Ka'b was among those who hastened to embrace Islam in Madinah. He was among the forty who gathered for salatul-Jumuah for the first time, before even the Prophet, Sallallahu alayhe wasallam, made Hijrah. He was also among the seventy-three men who travelled from Madinah to Makkah to pledge allegiance to the Prophet, sallallahu alayhe wa sallam.
Ka'b was not only famous for his eloquence in poetry, but also he and his household were known for their knowledge, and their narration of hadeeth. He narrated eighty ahadeeth from the Prophet himself, sallallahu alayhe wasallam, as did his children and his wife Khayrah. He was considered among the most knowledgeable of his people. His son Abdurrahman was one of the Muftis in Madinah after the sahabah.

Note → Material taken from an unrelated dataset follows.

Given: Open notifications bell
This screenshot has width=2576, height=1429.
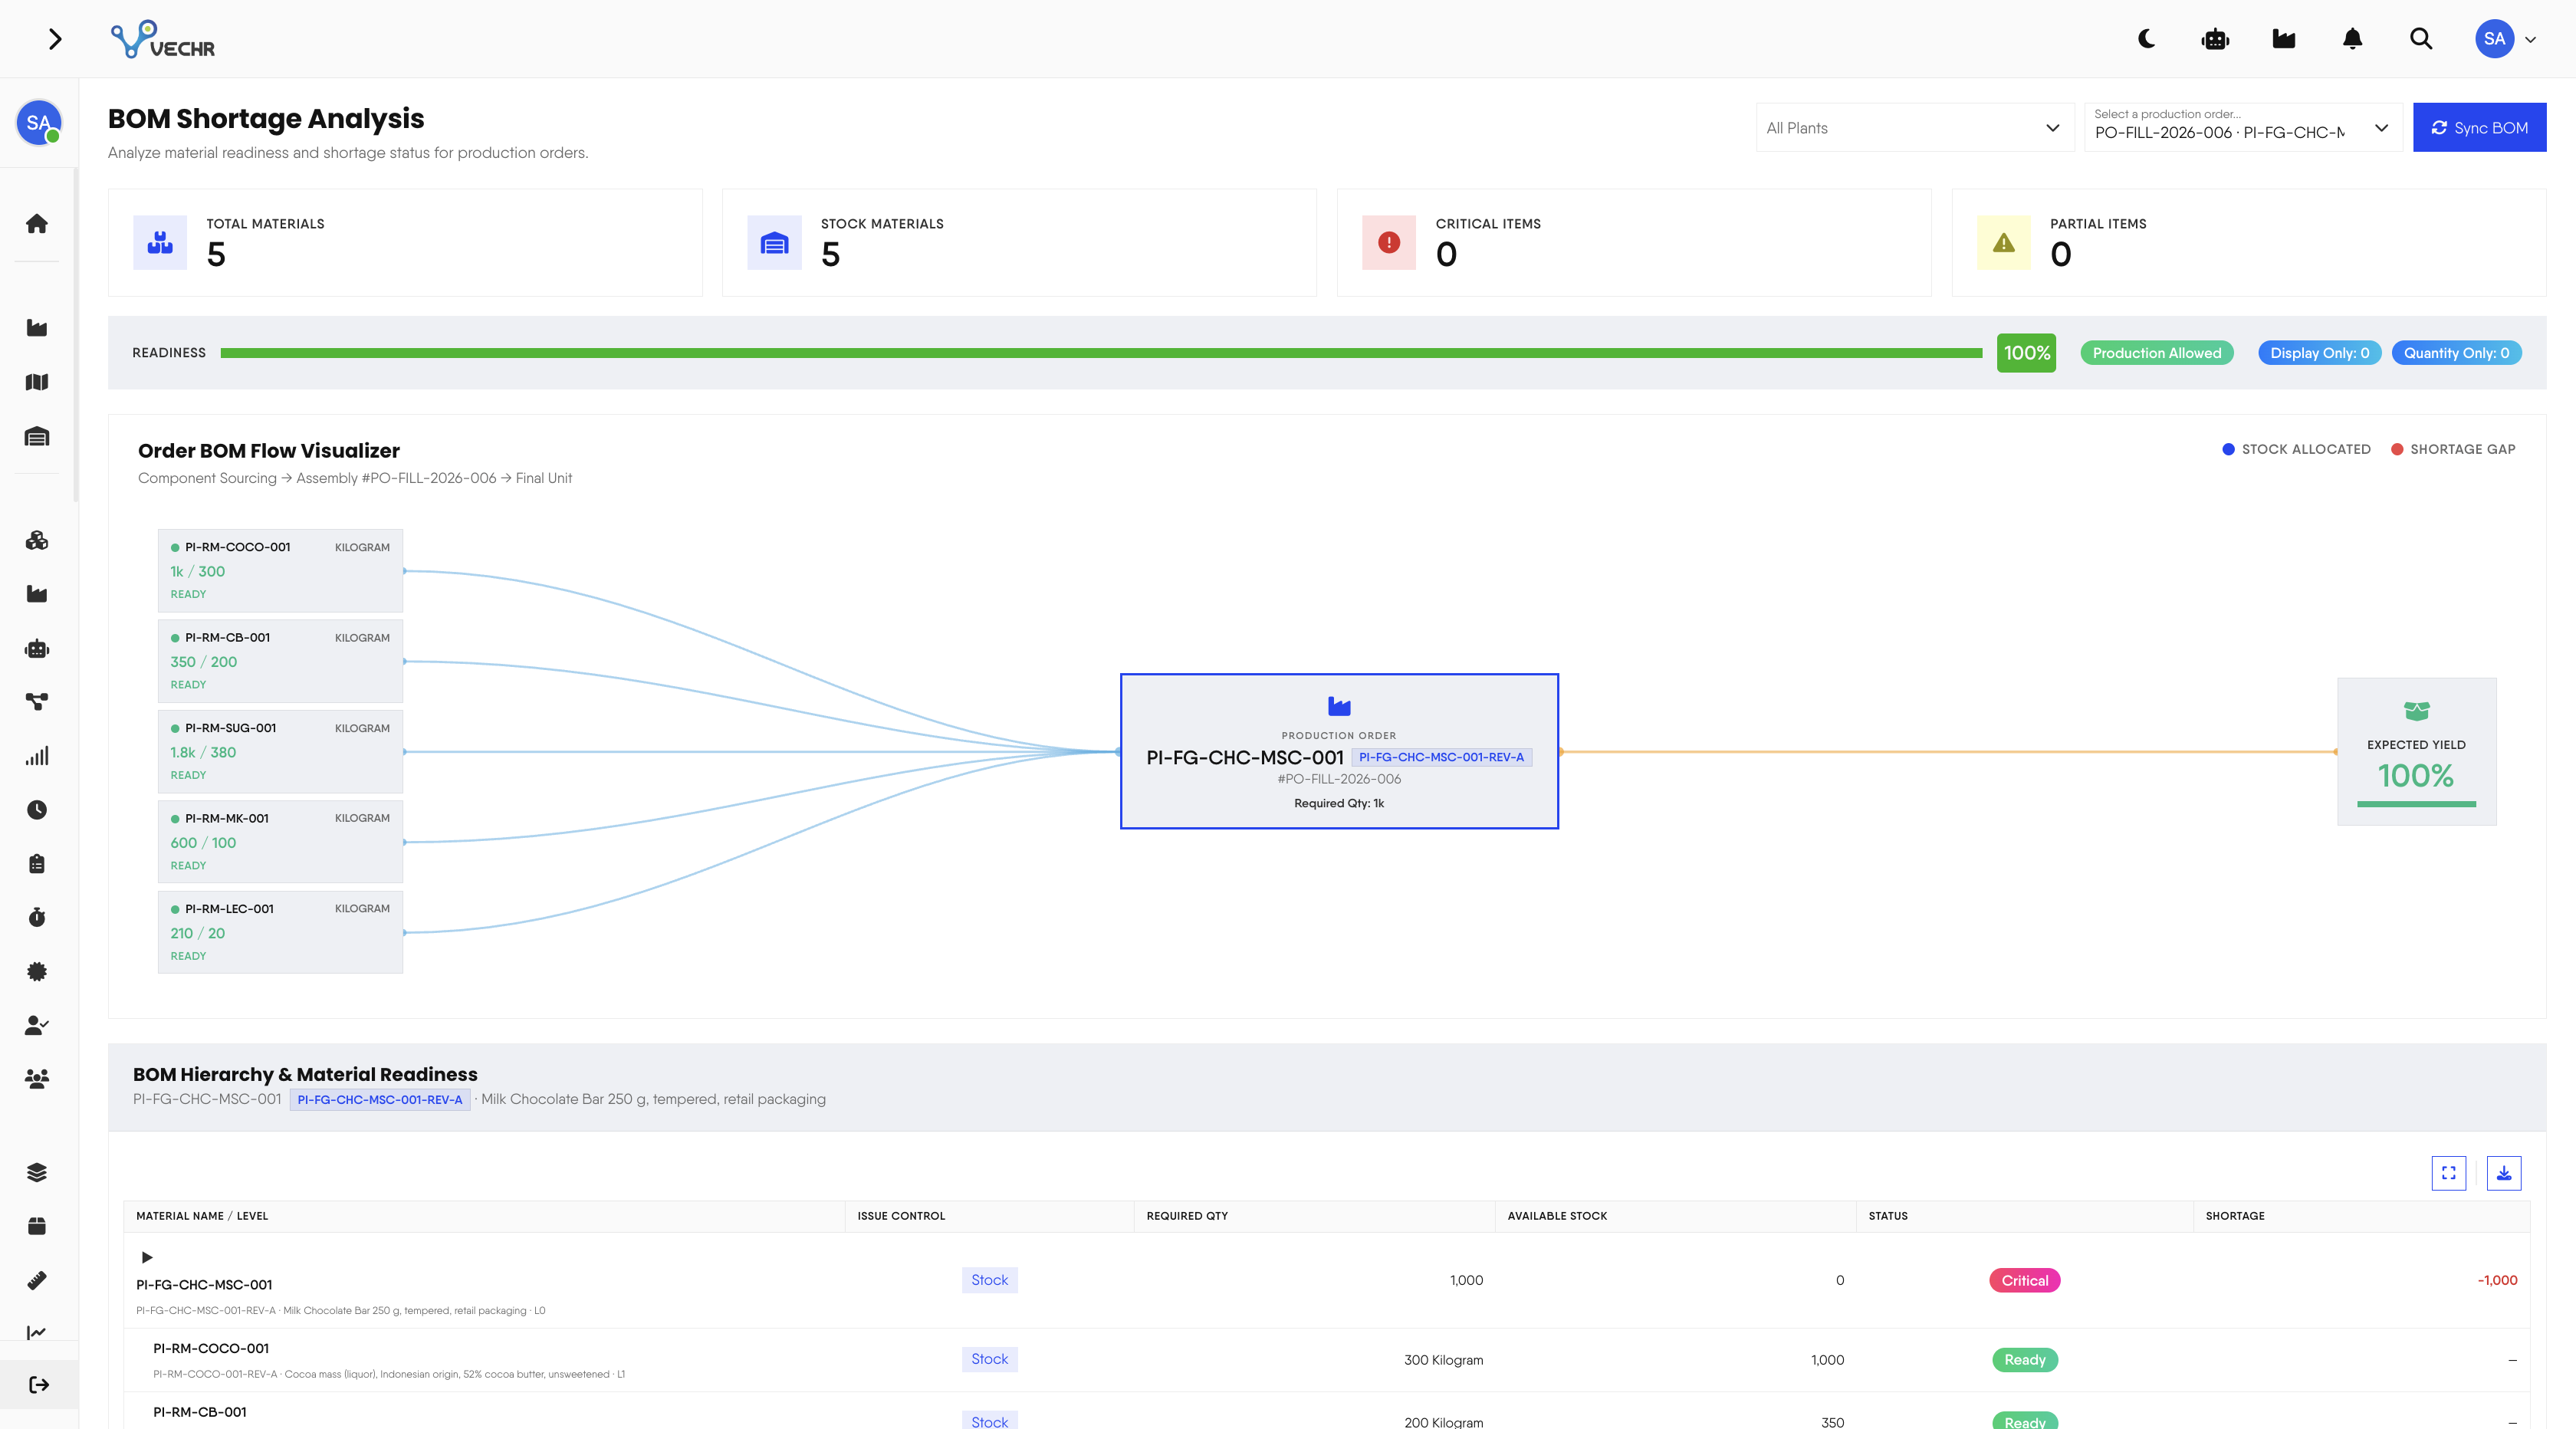Looking at the screenshot, I should pos(2353,39).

Ka'b participated in all the battles with the Prophet except two. The first was the battle of Badr. He was not alone in staying behind for many did not anticipate any fighting, because the original purpose of the expedition was to get back the goods that the pagan Makkans had confiscated from the Muslims. But his failure to join in the second battle, the battle of Tabuk, was another story. He says: ?some men from Banu Salamah reproached me for not bringing an excuse to the Prophet so that he would ask forgiveness for Me. 'Is there anyone who is experiencing the same thing as I?' I asked. 'Yes, two men who said the same as you did, and so they too are told to wait.' They mentioned two pious men who witnessed Badr, so I found consolation in that." The Prophet, sallallahu alayhe wasallam, forbade any Muslim to talk to Ka'b and the two others. "As for the two men," said Ka'b, "they stayed in their houses, crying and supplicating, and as for me, being a young tough man, I would go for salah with the Muslims and roam the market streets, and nobody would talk to me. Allah had sent revelation concerning the three companions who missed the battle: "Allah had forgiven the Prophet, the Muhajireen, and the Ansar who followed him in the time of distress, after the hearts of a party of them had nearly deviated, but He accepted their repentance.
This story reveals the deep faith of Ka'b who was truthful to his deen, and though he did stumble once, he did not sway from the straight path. He preferred to stay among the Muslims in spite of the harsh punishment, over the comforting life the Christian Ghassanids were offering him. (Alia Amer)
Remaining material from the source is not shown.